Correlation flow

Cloudera Data Visualization enables you to create Correlation Flow visuals. Correlation Flows enable quick visual analysis of co-occurrence of two or more distinct dimensions. In simple form, a Correlation Flow visual is a linear representations of a two-dimensional Correlation Heatmap matrix. Where a Correlation Heatmap represents correlation values through color intensity, the Correlation Flow plots thicker lines and taller dimension boxes to represent greater correlation.

The following steps demonstrate how to create a new Correlation Flow visual on the Customer Value Analysis dataset. This dataset is based on data previously imported into Cloudera Data Visualization from the customer-value-analysis.csv datafile.

For an overview of shelves that specify this visual, see Shelves for correlation flows.

  1. Start a new visual based on the Customer Value Analysis dataset.
    For instructions, see Creating a visual.
  2. In the VISUALS menu, find and click Correlation Flow.
    The shelves of the visual changed. They are now Dimensions, Measures, Tooltips, and Filters. Both Dimensions and Measures are mandatory.
  3. Populate the shelves from the available fields:
    1. Under Dimensions, select Vehicle Class and drag it to the Dimension shelf.
    2. Repeat it for Vehicle Size, Employment Status, Policy Type, and Policy.
    3. Under Measures, select Record Count and drag it to the Measures shelf.
  4. Click REFRESH VISUAL.
    The correlation flow visual appears.
    Figure 1. Correlation Flow Visual
    You can see that each distinct line segment between two dimensional events reports its own correlation data, as demonstrated by the Tooltips in the following chart.
    • Tooltip 1 demonstrates the correlation between Four-Door and Medsize vehicles. The dataset has 3,237 Four-Door cars, and they represent 36% of the total. Additionally, 70% of these cars are considered Medsize. Viewing this from the other direction of the correlation relationship, 50% of all Medsize cars are four-door cars.
    • Tooltip 2 demonstrates the correlation between Medsize vehicles and Unemployed owners.
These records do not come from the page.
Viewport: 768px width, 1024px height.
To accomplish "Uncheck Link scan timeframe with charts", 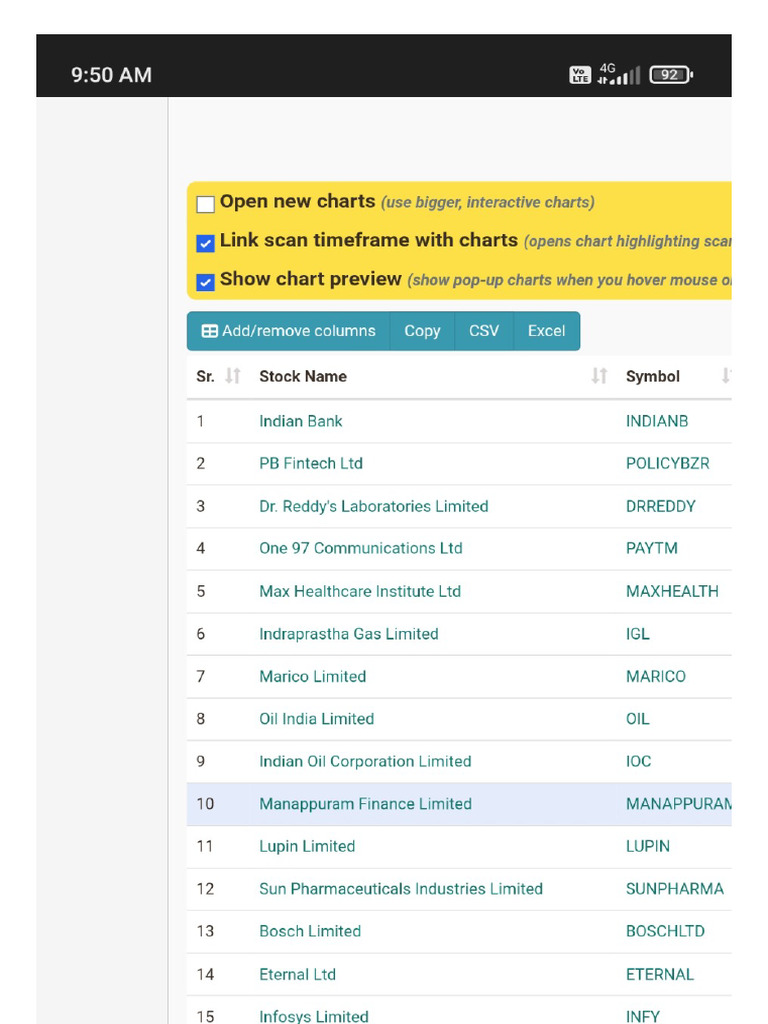I will tap(206, 243).
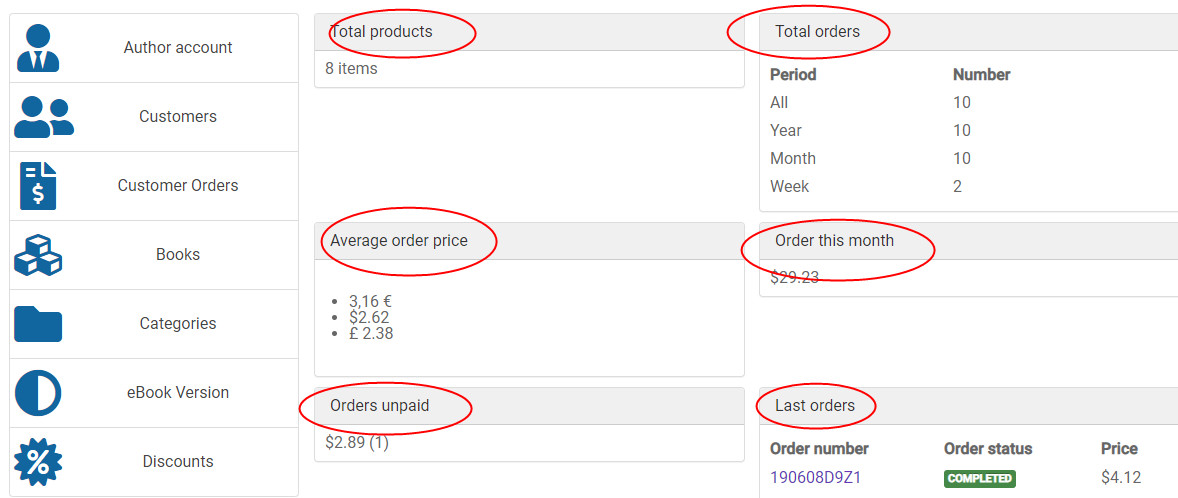Click the Author account person icon

pyautogui.click(x=38, y=48)
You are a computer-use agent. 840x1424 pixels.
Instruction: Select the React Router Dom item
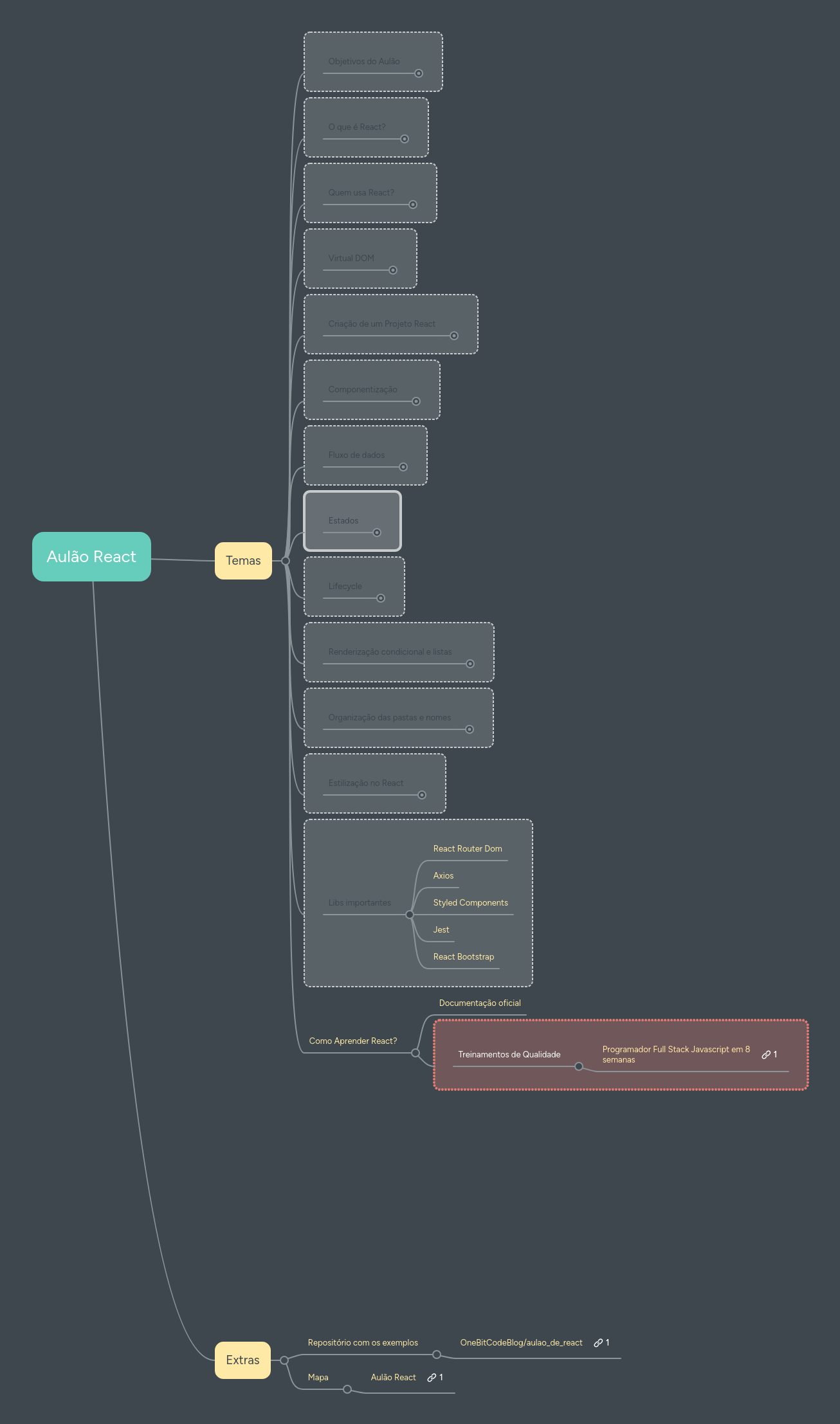[x=468, y=849]
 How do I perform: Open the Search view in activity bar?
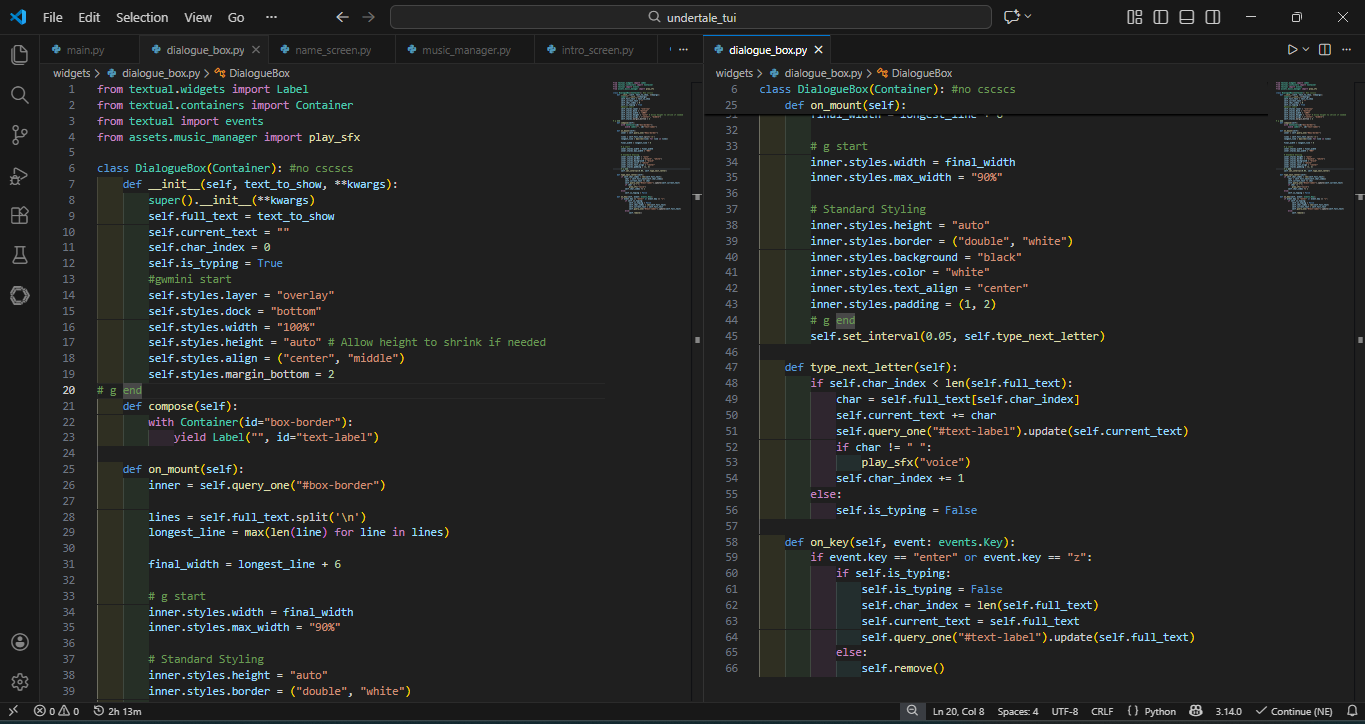click(x=19, y=95)
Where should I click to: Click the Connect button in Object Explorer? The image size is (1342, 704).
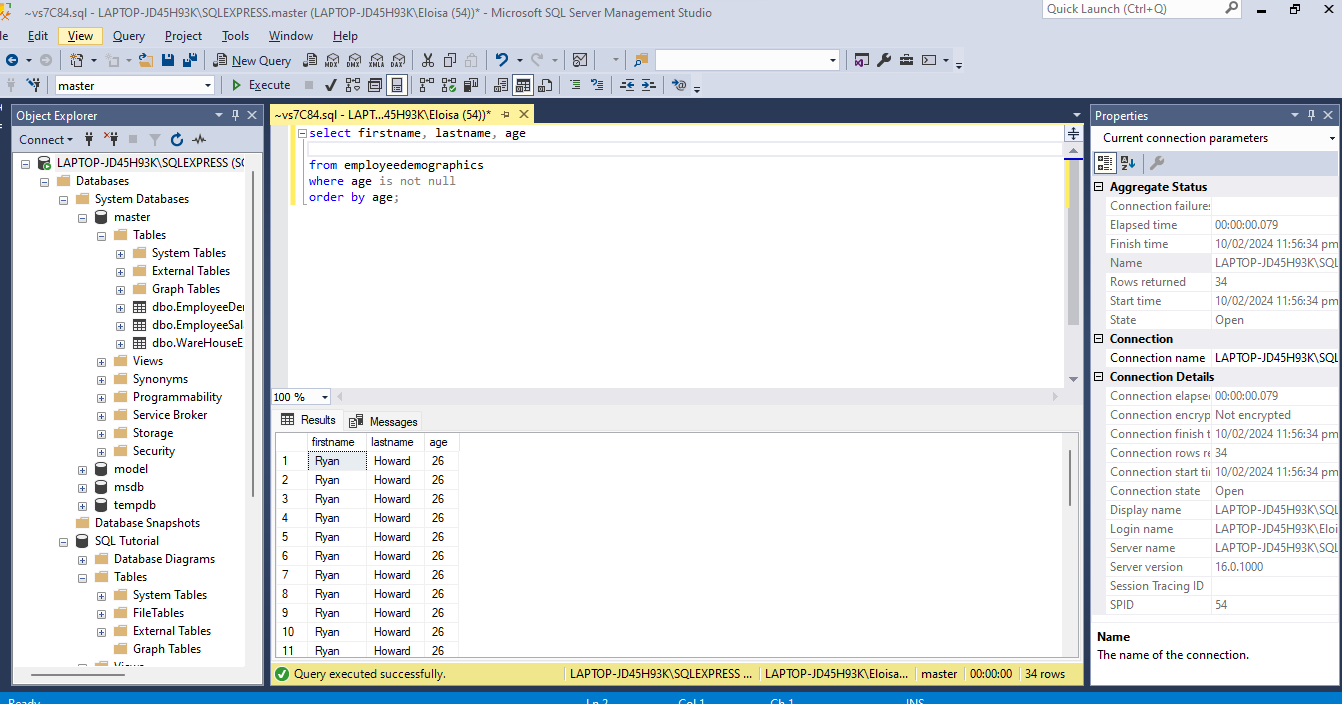tap(40, 139)
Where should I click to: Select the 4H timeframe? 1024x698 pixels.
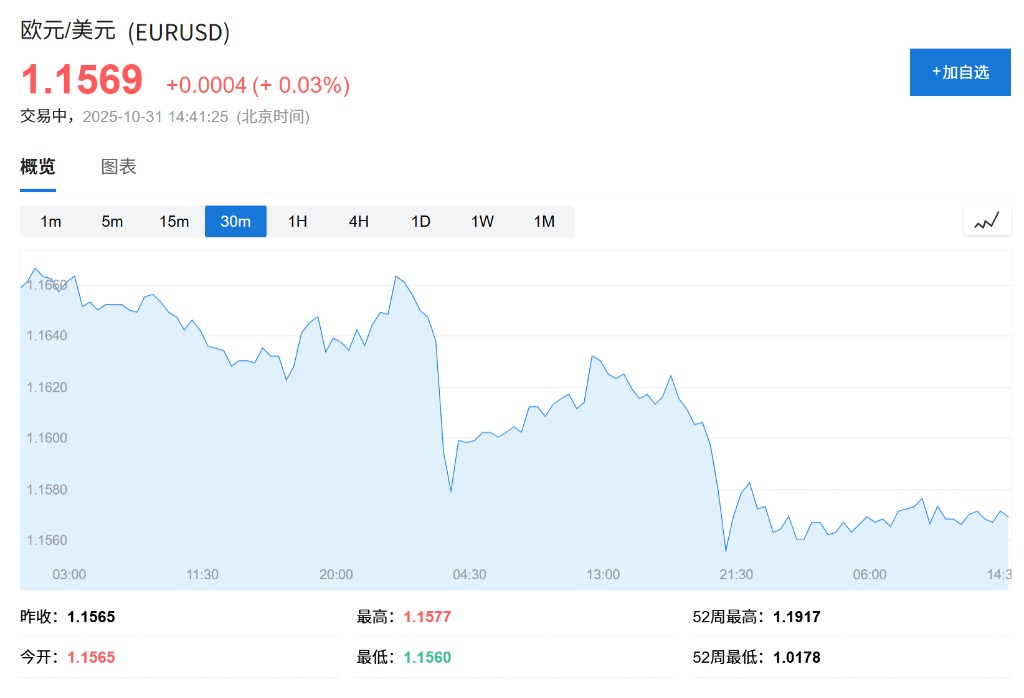coord(359,221)
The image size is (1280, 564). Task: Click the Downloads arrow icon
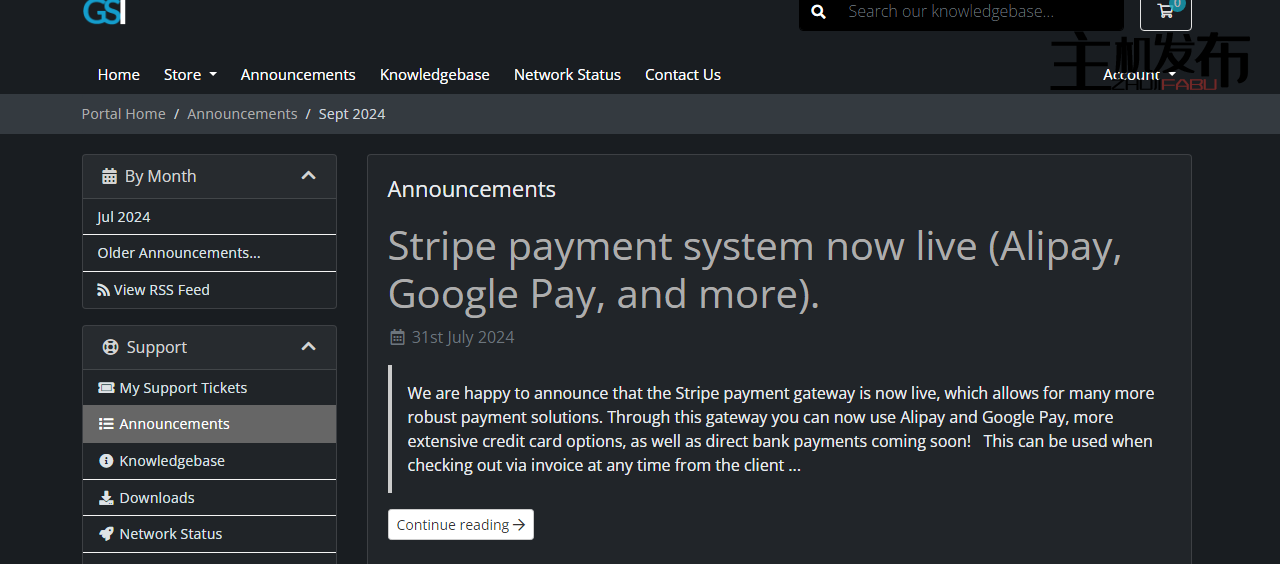click(106, 498)
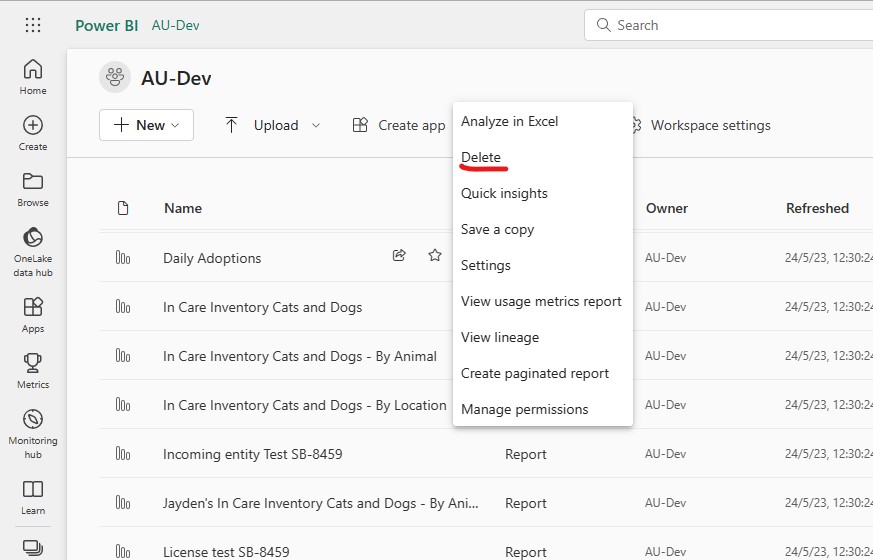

It shows that 1,597 people are in both categories, and this segment represents 17% of all records. 25% of Medsize cars are owned by people who are unemployed, while 69% of unemployed people own a medsize vehicle.
    • Tooltip 3 demonstrates the correlation between Employed owners and the ones who have a Corporate Auto vehicle policy. It shows that 1,238 people are in these two categories, which is 14% of the total. 22% of employed owners have a corporate auto policy, while 63% of people with a corporate auto policy are actively employed.
    Figure 2. Correlation Flow Visual
  5. Click the pencil/edit icon next to the title of the visualization to enter a name for the visual.

    In this example, the title is changed to 'Customer Value Analysis - Correlation Flow'. You can also add a brief description of the visual as a subtitle below the title of the visualization.

  6. At the top left corner of the Dashboard Designer, click SAVE.